この文言から、管理職には残業代を出さなくて良いという認識が一般的になっています。

残業代が必要な管理職とは?

先ほどの条文をそのまま読み解くと「監督もしくは管理の地位にない」場合は、管理職であっても残業代が必要である、という意味が導き出せます。
ただ、一般的には例えば課長クラスであれば管理の地位にあるわけですから、「管理の地位にあるのは当然だから残業代なしはおかしくないだろう」と思われるかもしれません。

しかしここが大きなポイントです。

労働基準法で言っている「監督もしくは管理の地位にある者」とは、一般企業で言う「管理職」とは全く意味が異なります。
管理職であっても、労働基準法の監督もしくは管理の地位にある者に該当しない場合は残業代が必要です。

管理職とは?

ここで、今一度、企業の管理職とは何か?について簡単に触れます。
管理職とは企業ごとに自由につけている「呼称」にすぎません。

一般的には組織上のトップが本部長、部長、課長などと呼ばれ部下を統率します。
しかし中には肩書は役職者ではあるが、管理職とは言えない人も日本企業には多くいます。
例えば、課長だけど部下がいない、あるいは担当課長という名称のみ与えられているようなケースです。

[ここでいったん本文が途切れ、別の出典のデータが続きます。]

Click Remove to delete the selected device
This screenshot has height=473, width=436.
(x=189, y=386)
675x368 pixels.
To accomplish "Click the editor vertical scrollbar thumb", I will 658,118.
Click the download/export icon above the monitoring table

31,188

特に古い企業では、勤続年数の長い社員はこのような部下なしで肩書だけを与えられて管理職扱い(=残業代の対象外)とされるケースが良くあります。

管理職とは企業がそれぞれの社内ルールに基づいて自由に決めるものであり、決して法律上の名称ではないのです。

監督もしくは管理の地位にある者とは?

管理職に対して、労働基準法で定められている「監督もしくは管理の地位にある者」のことを管理監督者と呼びます。

管理監督者は一般的には次のような役割を持つ人を指すと言われます。

  • 経営者と一体的な地位で仕事をしている
  • 出社、退社などの勤務時間に厳格な制限を受けていない
  • 地位にふさわしい待遇を受けている

つまり、ほぼ役員のような勤務・仕事・待遇を受けていることが条件になるのです。
非常にハードルが高いと思いませんか?
そうです、一般的な企業の管理職は、労働基準法の管理監督者にはほとんど当てはまりません。
事実、管理監督者性が争われた裁判では会社が負けているケースが圧倒的に多いのです。

ここで注意しなければならないのは、上記で挙げた要件はあくまでも基準ではあるけど、実際に争いになった場合は諸々の事情を勘案して判断されるという点です。
具体的にどれに当てはまればOK、NGという明確なラインはありません。

ただ、どちらにしても多くの企業で行っている「管理職=即残業代なし」は違法性が高いことは間違いありません。